The second procedural change we should consider is aimed at addressing the issue of possible bias in the system. In times of scarce dollars, reviewers worried about their own chances of obtaining funding have an incentive to prevent others from being funded. Even if we assume such a thing rarely happens, we should want to ensure that proposals are reviewed wisely as well as fairly. I think the best way to guarantee the quality of the peer-review process is to review the reviewers. The data to do so exist, because there is a record of how every member of a panel has voted on every grant. Since most panelists only read their assigned proposals in detail, we need only be concerned with how a reviewer's scoring of such applications compares with the average score awarded to those same applications by the other assigned reviewers. Abnormally high or low scores would not be damning in and of themselves (there's plenty of room for legitimate differences of opinion in science) but a consistent pattern of low or high scores could indicate either poor judgment or bias.
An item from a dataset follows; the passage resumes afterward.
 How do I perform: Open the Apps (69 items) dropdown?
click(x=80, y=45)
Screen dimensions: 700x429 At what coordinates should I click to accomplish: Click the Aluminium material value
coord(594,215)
You may wonder how to be sure about such an evaluation, but it's actually easy, because we can compare each reviewer with him or herself. Bias or territoriality should be relatively easy to detect by examining how a suspect reviewer treats the same grants when they are resubmitted after revision. Since unsuccessful applicants try hard to answer the criticisms raised by the previous review, the scores of resubmitted grant proposals should improve, on average. If a reviewer's scoring on such resubmissions remains abnormally low compared with other reviewers who are also seeing the proposal for a second time, then there is reason to question the impartiality, or the judgment, of that reviewer, and they can be eased off the panel. There might even be no need to evaluate every reviewer all the time: random checking might be all that is needed to discourage trying to rig the game.